== Source passage ==
Freedom to tinker. That allowed Google to make Chrome, and Apple to make Safari, because KHTML from KDE and Konqueror folks was open source, free for also the companies to modify and ship. Back then they probably would not have made a browser from scratch, but thanks to the OS base it was kinda easy. I read the KHTML patches that Apple sent when they announced Safari, was a crazy amount of great work, that allowed Google then to use it for Chrome later.

I jumped from 3D MAX to Blender many, maaany moons ago, when Blender was, honestly, kind of a joke. Crappy UI, limited features, nothing to really show off its abilities. I looked because it was free, which was really weird at the time, but I stayed because people were more engaging, more of a community. Then, it took off. Features added, bam bam bam. Elephant’s Dream, Sintel, Big Buck, bam bam bam. Open Source software is a wild ride, and not for anyone. But once an OS software takes off, it becomes something unlike anything else. Look at Minecraft. No, it’s not OS, but it exploded because of modding communities. Suddenly, this dumb little game had competitive spleefing (a ‘sport’ of hacking away snow underneath players to make them fall to their deaths), you had parkour maps, adventure maps, machinima, a jungle of things. It came form the same place as OS, meaning people finding a way to tinker and just going nuts. THAT is what drives any good OS, not just the features or money (or lack thereof), but how the software itself becomes a living thing, a wild jungle ride that takes you by surprise. And where propriety software follows a narrow company outline, OS can change on a dime, with some random person throwing a weird idea into the gears and just leaving, then others just run with it. Wanna see how OS changes? Search for pics from pre-UI update Blender (pre 2.0?), if you can find any. It’s a different beast entirely. Open Source expands and grows in ways PS cannot. IT’S ALIIIIVE!!!

== Given exercise A ==
Answer the following from the passage on open-source software, one line each:
(i) Which two browsers does it say were made possible by KHTML being open source?
(ii) Which program did the writer leave for Blender?
(iii) How does it define spleefing?
== Given exercise B ==
Write the next paragraph of the passage on open-source software, starting after its final line.

== Provided data ==
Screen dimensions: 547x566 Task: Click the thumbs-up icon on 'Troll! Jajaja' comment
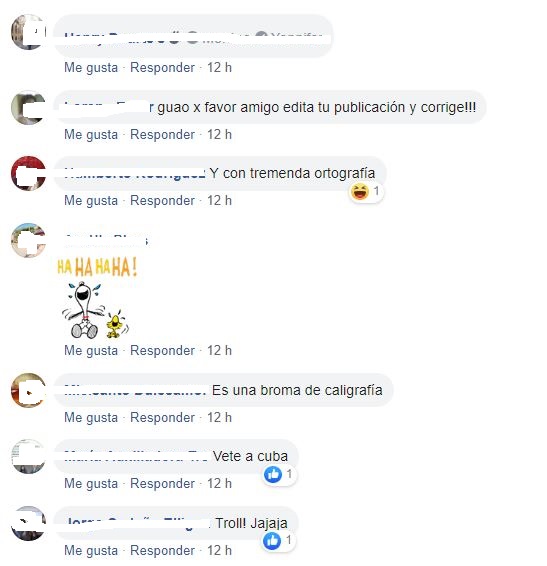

== Result A ==
(i) Chrome and Safari.
(ii) 3D MAX.
(iii) A "sport" of hacking away the snow underneath players to make them fall to their deaths.

== Result B ==
I want Open Source versions of everything. Game Engines, office packs, VR design, you name it. I still hope some day soon to finance / create my Open Source fictional universe. One day… one day…

I think that we would not now have most of the technical toys that we now enjoy were it not for open-source cooperative development of key technologies. The entirety(!) of Linux, the GNU library, the Mach UNIX kernel, the TLS/SSL that “puts the lock on” this website, open networking stacks, and on and on.

Before this idea took hold and was perfected, many a worthy piece of software “died on the vine,” not because they couldn’t make the technology work, but because they couldn’t make the numbers work.

It’s basically “financially impossible” to build a software business based on “ticket sales.” You’re all being forced to do – and to pay for – redundant effort which inevitably won’t be compatible with the next guy’s also-redundant effort. Therefore, “cooperation is the only thing that makes financial and technical sense,” and legally-tested open source copyright license agreements are the secret sauce for making this work. Many major corporations invest millions of dollars into such projects every year. This official sponsorship pays indirect benefits that are easily justified, and open-source licenses protect them all at once.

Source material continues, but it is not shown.